The piece, making its New York debut, moves quickly, so much so that it at times it was literally breathtaking to watch such speedy, yet beautifully paced movements. Bach 25, named for the company’s twenty-fifth anniversary and also because Bach is Choreographer Dwight Rhoden’s favorite composer, whom he wanted to celebrate, employs ballet technique with the women in soft shoes. The work includes both complicated partnering as well as some exciting solos and wonderful moments when the dancers lock arms and spiral together. When the curtain came down I felt a rush similar to the experience of a thrilling horse race—not so strange as there is enormous energy throughout the work.
Tall, red-haired Jillian Davis is a standout with a huge extension and grace in every move and pose. Also of note, Brandon Gray, currently in his third season with Complexions, who has so much presence it’s almost impossible to look elsewhere when he is dancing. In fairness, the entire sixteen member company is a delight to watch.

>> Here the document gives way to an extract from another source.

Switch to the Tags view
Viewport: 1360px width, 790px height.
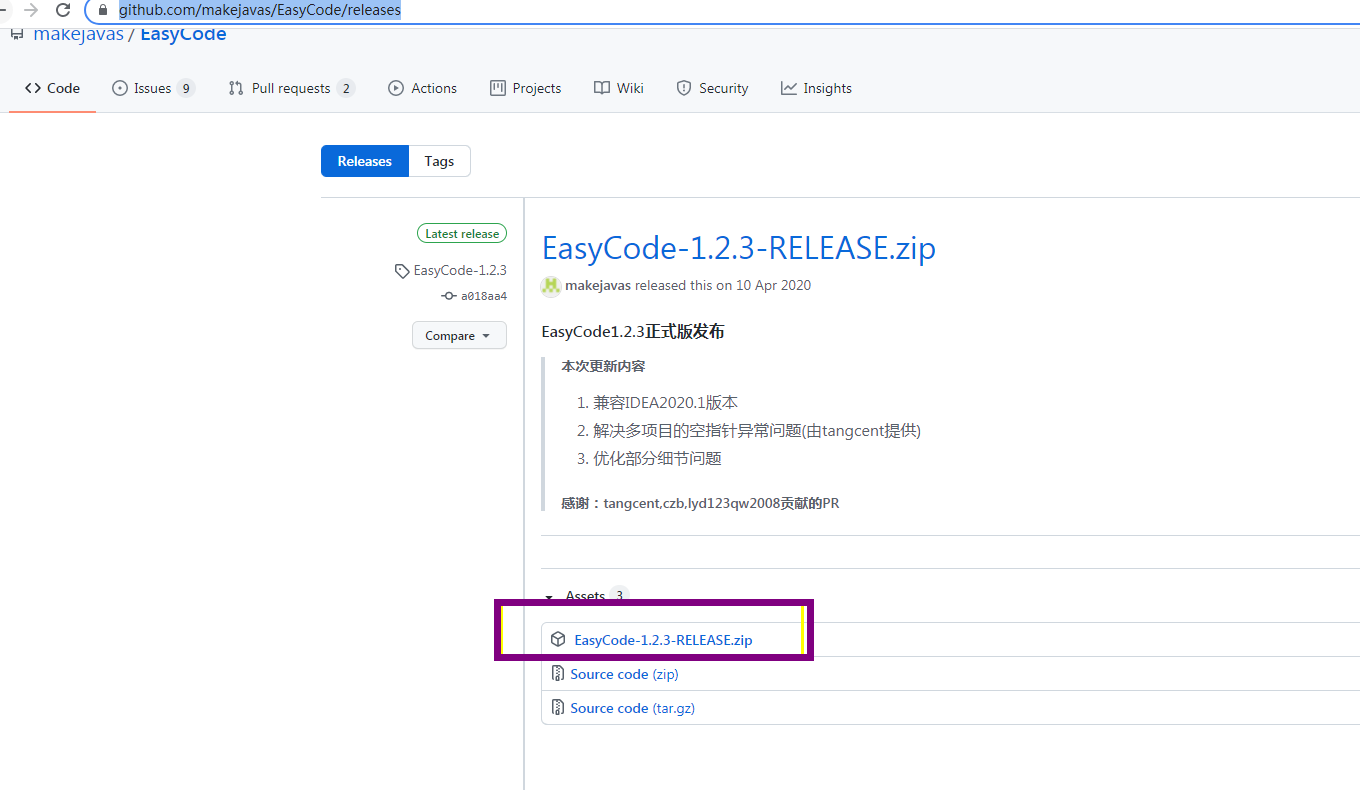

Bach 25 was so thrilling that the second piece, Star Dust, a ballet tribute to David Bowie, was almost tame, despite a lot of braggadocio moments including the opening that literally dazzles with light shooting into the audience. The work deals with gender fluidity with Maxfield Haynes on pointe, later echoed by women with attitude galore, glitz and glitter notably on the dancers’ faces and Darch’s glam-rock costumes. In many ways, I preferred the carefully understated look of the clothes in Bach 25.
Several of the dancers lip-synch to Bowie’s music which I find a bit too obvious, like overblown karaoke. The piece incorporates nine Bowie numbers, each from a different album all sung by Bowie with the exception of “Heroes” sung by Peter Gabriel. Dwight Rhoden, obviously mad about Bowie’s work, says that “Star Dust is the first installment of a full evening-length Ballet tribute” to the star’s career; it will be interesting to see how and if this comes off. Rhoden is a talented choreographer although he tends to repeat motions too often like the lines of dancers walking across the back of the stage. Nevertheless, he keeps the audience glued to the action.
Complexions Contemporary Ballet was founded in 1994 by Master Choreographer Dwight Rhoden and legendary dancer Desmond Richardson to reinvent dance through a groundbreaking mix of methods, styles and cultures. Today, Complexions represents one of the most recognized and respected performing arts brands in the world. Having presented an entirely new and exciting vision of human movement on 5 continents, over 20 countries, to over 20 million television viewers and to well over 300,000 people in live audiences, Complexions is poised to continue its mission of bring unity to the world, one dance at a time.
Complexions has received numerous awards including The New York Times Critics’ Choice Award and has appeared throughout the US, as well as at The Bolshoi Theater, The Kremlin, The Mikhailovsky Theater and Melbourne Arts Center.